Daniel wrote on 10 May 2012 03:59:

Words of wisdom dov. On the dot. It's so hard to rewire your brain correctly in our current soceity and western culture.
Thanks for the compliment, Daniel (that is your real name, is it not?). But why do you write "your brain...our society" - what about your own brain? If you mean "my brain...my training", then how about saying that?

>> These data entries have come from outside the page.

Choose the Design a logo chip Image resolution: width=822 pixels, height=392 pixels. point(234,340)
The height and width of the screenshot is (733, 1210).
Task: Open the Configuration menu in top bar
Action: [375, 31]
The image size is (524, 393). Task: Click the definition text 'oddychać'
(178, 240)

I am definitely a powerless and hopeless sex and lust addict, still. I know it, and even my wife knows that - and I mean really sees it and knows it for a fact. And I am sober this one day so far...for fifteen years and a few months by Hashem's Grace , one day at a time. (Our word for Grace is "Chessed", cuz it is for the resho'im just as much as it is for the tzaddikim - and certainly for middle-of-the-ground people like you and me. Chessed cannot be "deserved", of course.) I believe that one big reason I am sober is because I let Hashem help me, by staying out of His way enough. That is what working the steps does. That explains why he did not keep me sober before, even though it is Chessed. I never had to deserve it - but I had to let Him give it to me! That's apparently the way it works. Like the Kotzker said: "Hashem is only where people let Him in."

OK. So, my point?

So please don't ignore what i posted above about how masturbation and porn use does not prove at all that you are an addict, and why.

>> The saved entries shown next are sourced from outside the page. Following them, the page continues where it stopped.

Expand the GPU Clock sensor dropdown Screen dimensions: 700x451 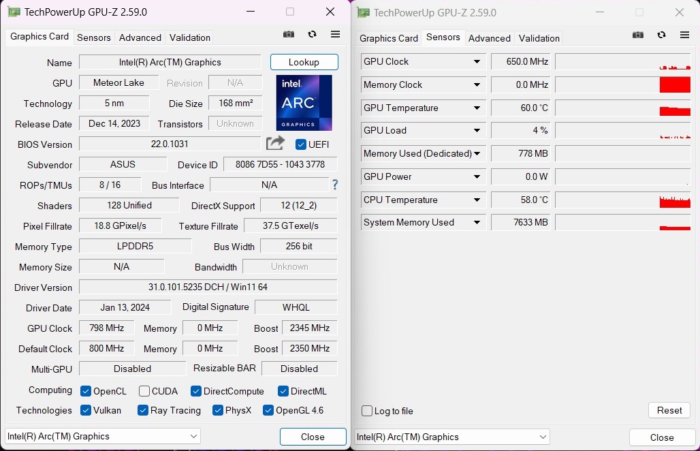[477, 62]
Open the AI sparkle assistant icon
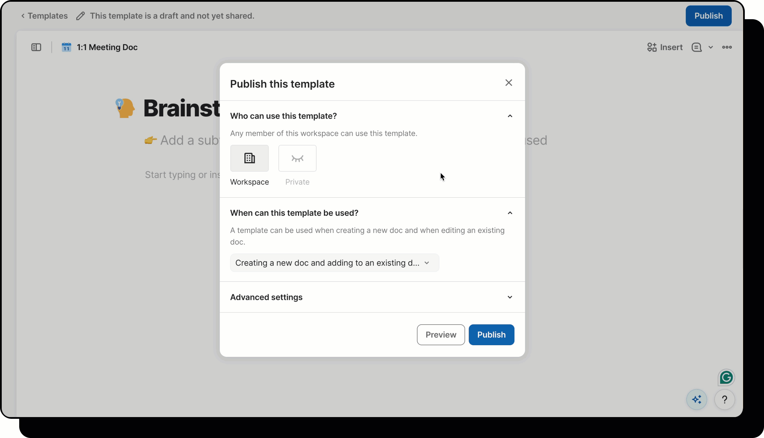This screenshot has width=764, height=438. 697,399
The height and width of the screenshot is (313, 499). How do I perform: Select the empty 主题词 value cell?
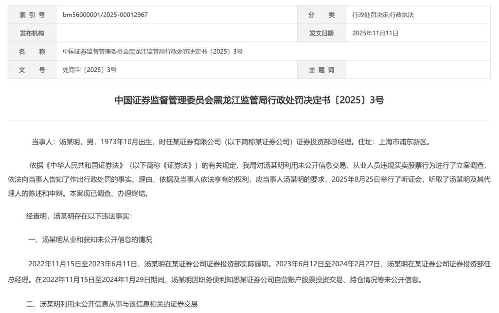418,70
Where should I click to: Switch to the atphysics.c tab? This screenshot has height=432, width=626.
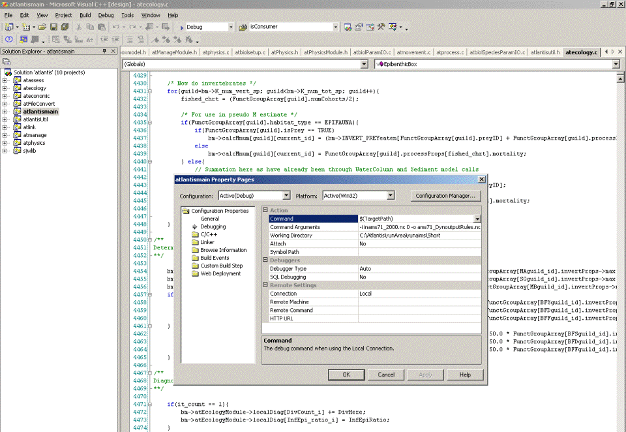(x=215, y=52)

But here is the other side of that:

I was clean for 10 months at age 18, then for another 10 months at age 19 - while I was enveloped in a Torah atmosphere in yeshivah in EY. I was living and breathing and sleeping Torah, of course. Like a sha'olin temple in "Kung Fu" with David carradine (another pathetic porn and sex addict like me, but he had to die of it). It was nice.

What does that prove to me?

Nothing, really. :-

I see now that it was all a mater of time, that's all. While I had nothing else in my life but Torah-learning, I could accept life....of course, it was not real life. Ben Azzai is not our model Jew, is he? No. I was hiding from human relationships in yeshivah, hiding from women in yeshivah, hiding from responsibilities in yeshivah, and actually was even hiding from most of myself.

But I would never trade those two years in for anything else in the world! I learned how to learn in those years, learned a lot of Torah, some about myself, how to daven, met a few tzaddikim, and gained a lot of common sense, too. And fell in love with EY and had a nice time, too. OK...

But when real life and me collided, it was a mess. It had to be. I am an addict.

Addicts cannot accept life on life's terms. We just detest it. People are just too stupid to warrant our real respect and love, and G-d just isn't nice enough to us. We are certain He is unfair to us, really. That's what we honestly believe, at least. And that's all that matters, really. We end up needing to escape into our bottles, I believe.

So I did.

That's why there is no talk in any of the 12 steps about how not to drink/lust/masturbate again. None. It's all about sanity; accepting real life, G-d, and His (all) people; being useful to G-d and His people; meeting and connecting with G-d and His people; and keeping our sides of the street clean so we can stay in the game. Living real life...on Life's (G-d's) terms.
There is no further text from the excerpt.